* **Description of the task**: Render the stretch from the line containing "Open Bee Brooks" through the line containing "Image resolution: width=832", both included, as a JSON list of strings with one string per line and blank lines omitted.

* **Source material**:
◆ ◆ ◆ ◆ ◆ ◆ ◆

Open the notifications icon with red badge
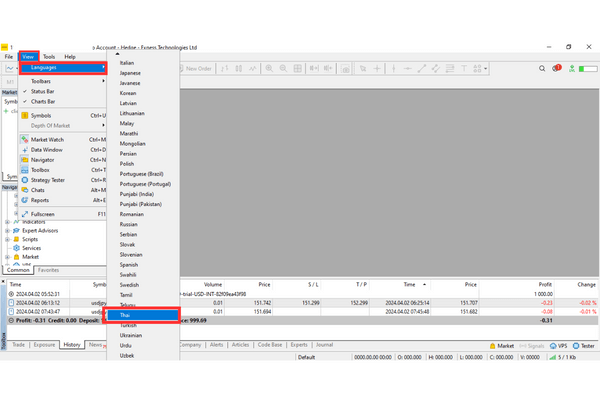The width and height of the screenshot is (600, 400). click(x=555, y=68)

◆ ◆ ◆ ◆ ◆ ◆ ◆

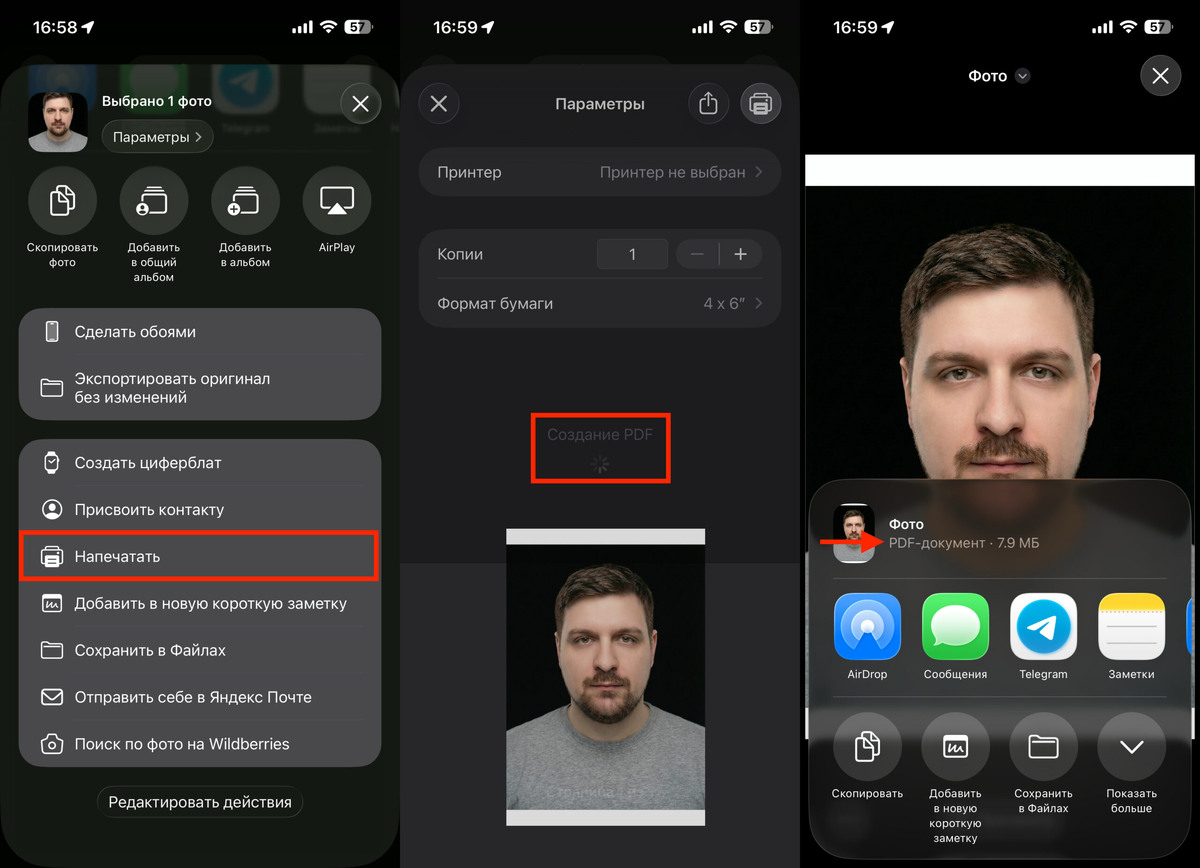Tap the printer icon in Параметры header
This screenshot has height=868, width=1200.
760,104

◆ ◆ ◆ ◆ ◆ ◆ ◆

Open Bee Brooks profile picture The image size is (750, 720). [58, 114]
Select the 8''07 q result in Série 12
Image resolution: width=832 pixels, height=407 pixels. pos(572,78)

◆ ◆ ◆ ◆ ◆ ◆ ◆

* **Written reply**:
[
  "Open Bee Brooks profile picture The image size is (750, 720). [58, 114]",
  "Select the 8''07 q result in Série 12",
  "Image resolution: width=832 pixels, height=407 pixels. pos(572,78)"
]